Hey, article author! If I were king, here's what I would want you to do:
* Write an operating system that is used by millions of people and powers a large part of the Internet (together with BSD and friends).
* Write a distributed CVS that is also used by millions of people.
* Stop writing bullet lists about people.
* Stop trying to attract hits to your tech blog and create something of use to the human species. How about rewriting the graphics support in the kernel or something?
* Criticize what people say, not how they say it.
I'm tempted to go on, but I know that the author has no interest in neither learning nor creating anything, only criticizing other people, so anything I write is for the enjoyment of HN (in addition to mine).
> "Write an operating system that is used by millions of people and powers a large part of the Internet (together with BSD and friends)."

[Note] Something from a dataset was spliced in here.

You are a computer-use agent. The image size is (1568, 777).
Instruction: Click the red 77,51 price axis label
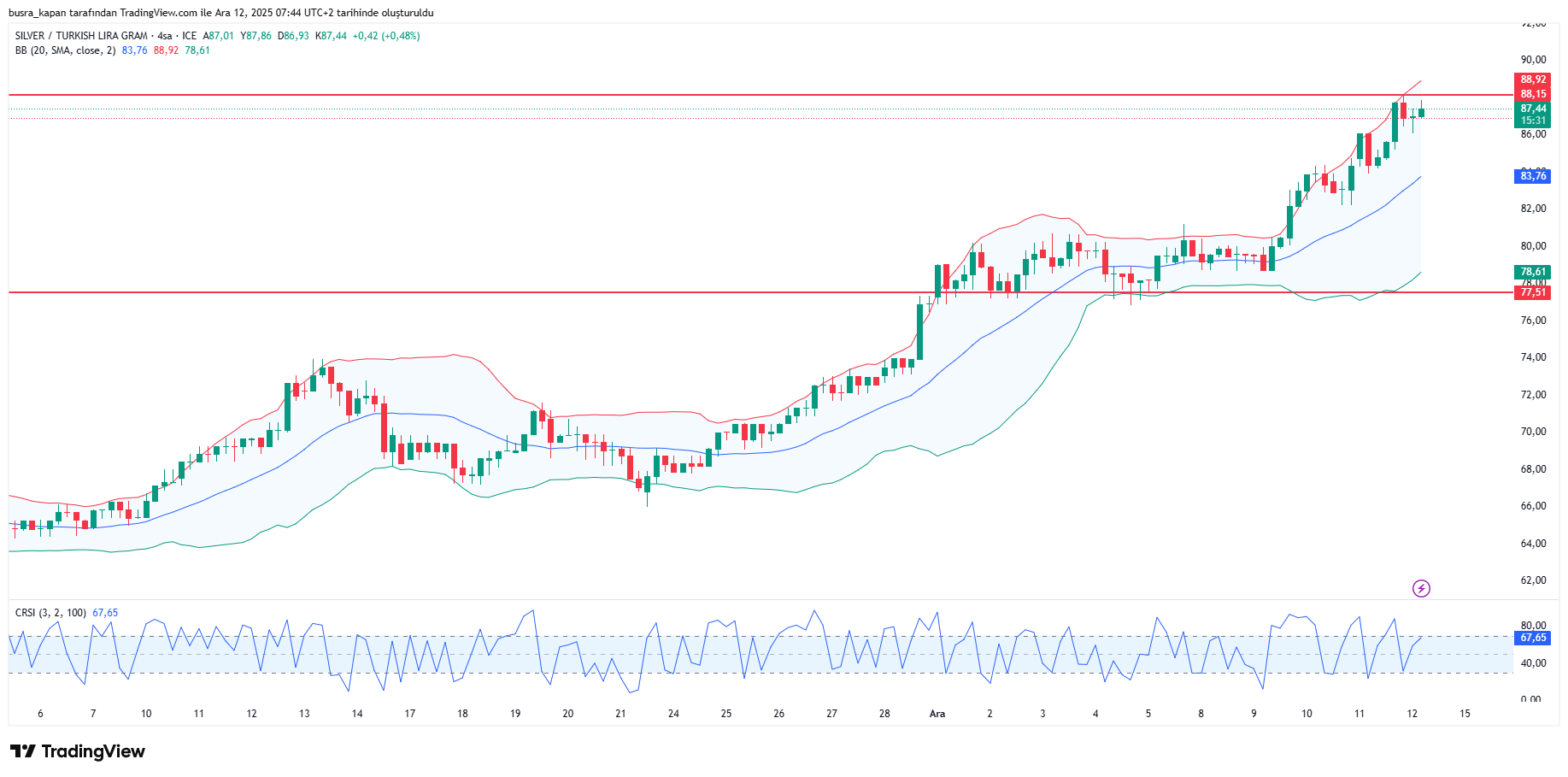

Linux wrote a kernel, not the full OS user land. What's more, most of the code in Linux (the kernel) isn't actually written by him - these days he's job is more that of a maintainer. Not that I'm trying to undermine his achievements - just pointing out that you're making the same exaggerated arguments as the blogger you're condemning.
> " Stop writing bullet lists about people."
You mean like the bullet list you've just written?
> "Stop trying to attract hits to your tech blog and create something of use to the human species."
Again, like you've just done. Let me explain with a little code:
($potkettleblack = $_) =~ s/tech blog/forums/;
Which would be fine if the whole premise of your argument is complaining about not what the blog said by how the blogger said it.
Don't get me wrong, I have a lot of respect for Torvalds, but your comments were -at best- hypocritical. Though I'd say they were much worse than that as at least the blog in question added some content to compliment their clickbait headline. You've not even touched on the real subject matter of this topic.
Also, what's the use of an open-source OS that is used by millions if it is shrouded in esoteric arguments? I would certainly like Linux developers to better express themselves even if _I_ can't build such a system myself.
So ridiculing him instead attacking his arguments is A-OK but he has to keep silent because Thorwalds is a great coder?
And I have to agree with you about his obvious lack of expertise in the department. Where he fails to make a compelling article is not his lack of expertise, rather the lack of interviewing many people who do have that expertise.